I'm not claiming to have all the answers, but I'm confident that the facts I suggested OP include in a bio or while talking about himself to prospective partners are more informative, more likely to resonate with others, and thus, more likely to get him the results he wants than if he just says "I love weed, I love sex and I like music" or "I'm 39, autistic and from West Virginia". I've seen at least three women on OP's threads outrightly tell him that the facts he includes when describing himself are either too generic or don't paint him in a favourable enough light to be likely to resonate with women. This is consistent with what I would have expected based on what I understand about how the dating market tends to function (which you could probably say is a "special interest" of mine).
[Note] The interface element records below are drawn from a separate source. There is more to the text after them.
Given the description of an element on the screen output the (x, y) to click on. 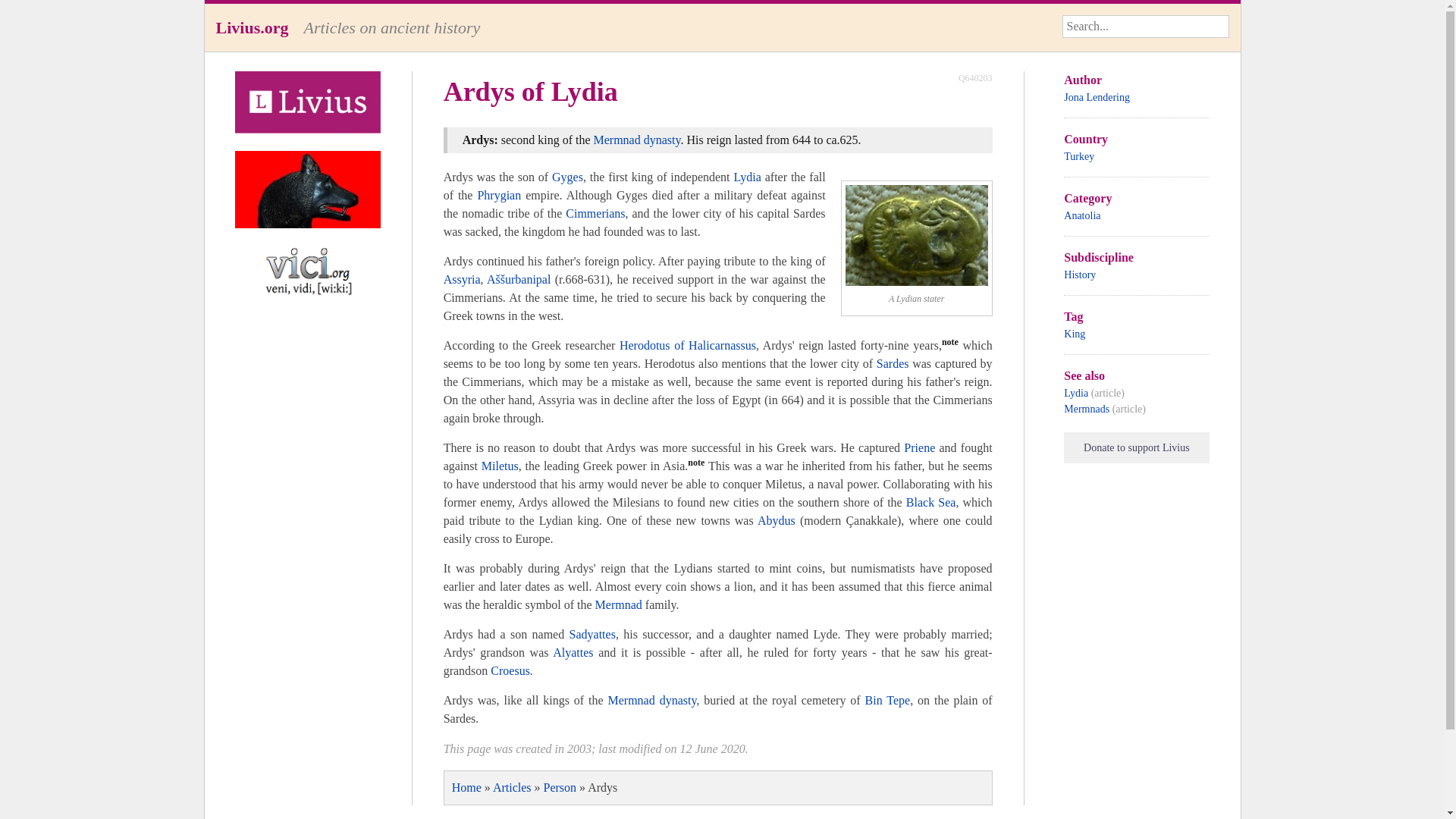
Sadyattes (592, 634)
Herodotus of Halicarnassus (687, 345)
Home (466, 787)
Person (559, 787)
Phrygian (499, 195)
Livius.org (251, 27)
Assyria (462, 278)
Wikidata ID (975, 78)
Click to toggle note (695, 465)
Miletus (499, 465)
Given the description of an element on the screen output the (x, y) to click on. 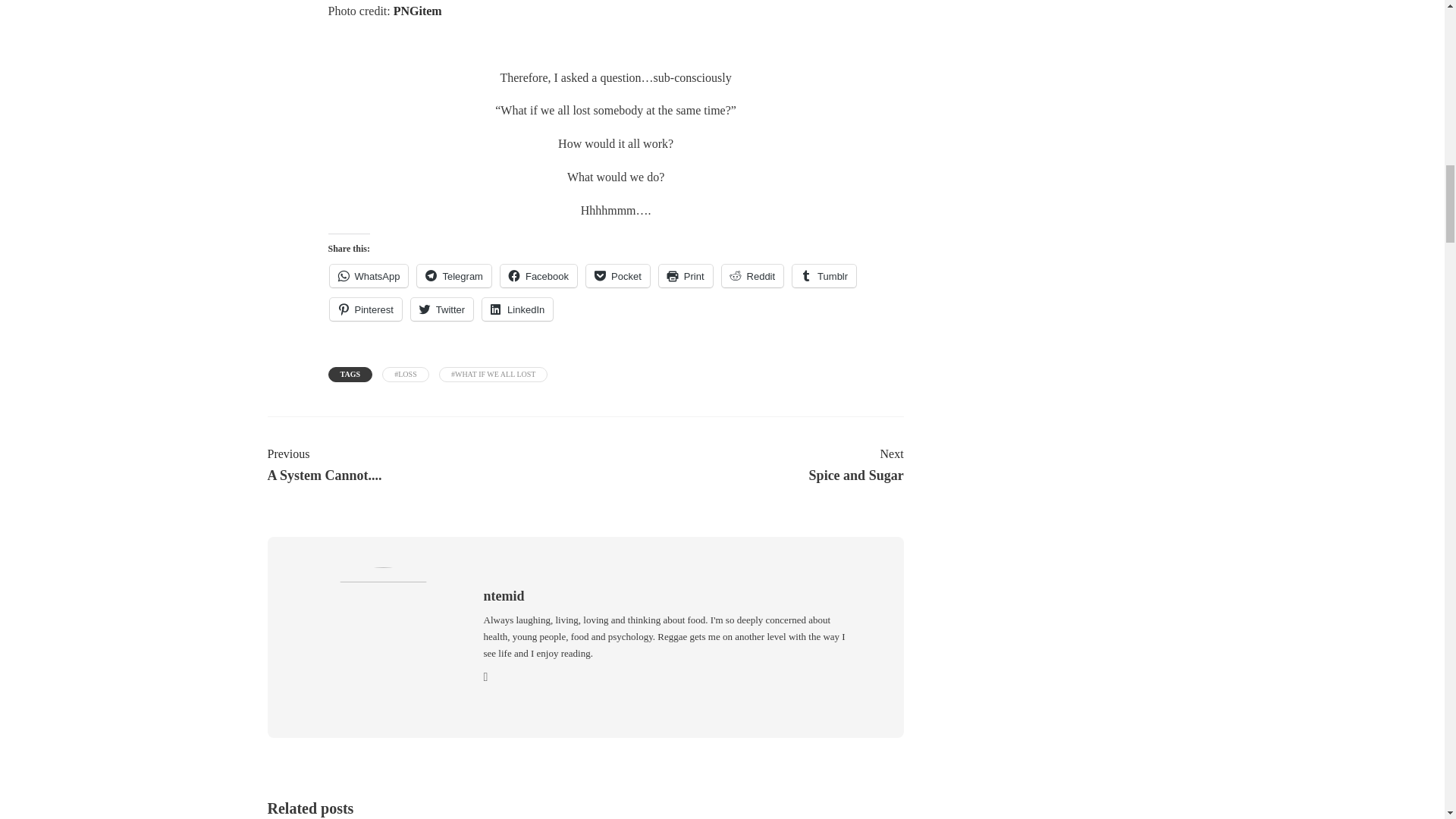
Click to share on Pinterest (365, 309)
Click to share on Twitter (441, 309)
Click to share on Reddit (753, 275)
Click to share on WhatsApp (368, 275)
Click to print (686, 275)
Click to share on Tumblr (824, 275)
Click to share on LinkedIn (517, 309)
Click to share on Pocket (617, 275)
Click to share on Facebook (538, 275)
Click to share on Telegram (453, 275)
Given the description of an element on the screen output the (x, y) to click on. 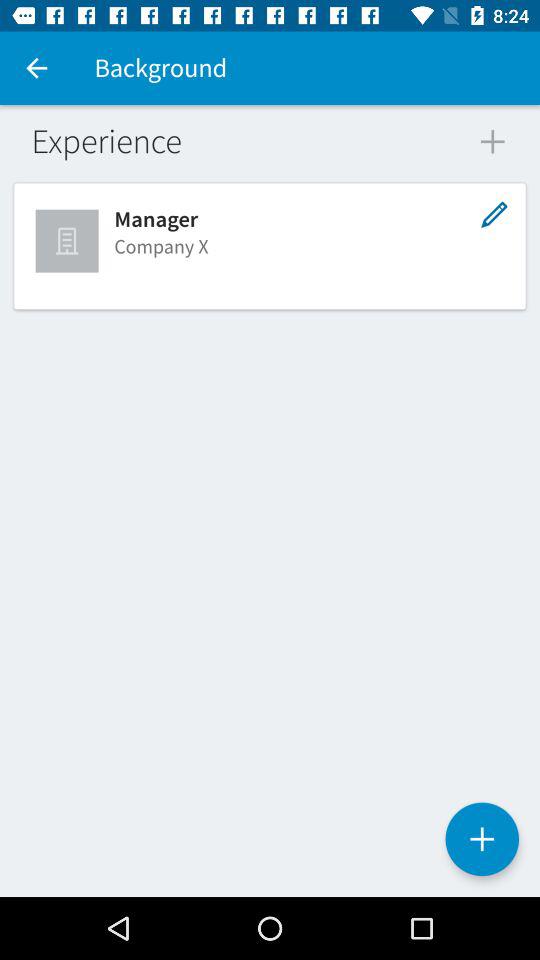
turn off icon above the experience icon (36, 68)
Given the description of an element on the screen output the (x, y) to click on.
If the advice I gave isn't ideal or applicable for OP's situation, that's one thing, and I'd prefer he mention that so it could be amended to be more suitable, but OP instead glossed over the advice entirely seemingly without even considering whether it could actually be useful or applicable to him.
I'm coming from a place where my dating situation is similar to OP's, but unlike many people with desolate dating lives, I've invested a significant amount of time in trying to understand the dating market as a system, the mechanisms of it, and why some remain chronically single while others don't. I've also spent a significant amount of time thinking about psychology, what motivates people and why they make the choices they do. My affective empathy is pretty weak (mainly due to my own emotional numbness), so instead, I've developed very robust cognitive empathy and the ability to map people's internal states based on predictable patterns of human behaviour and well-honed inductive reasoning about human motivations and emotional states. My perspective on this matter is informed by all of the above.
I want OP to succeed at dating and waste as little time as possible on strategies and approaches that are likely to go nowhere.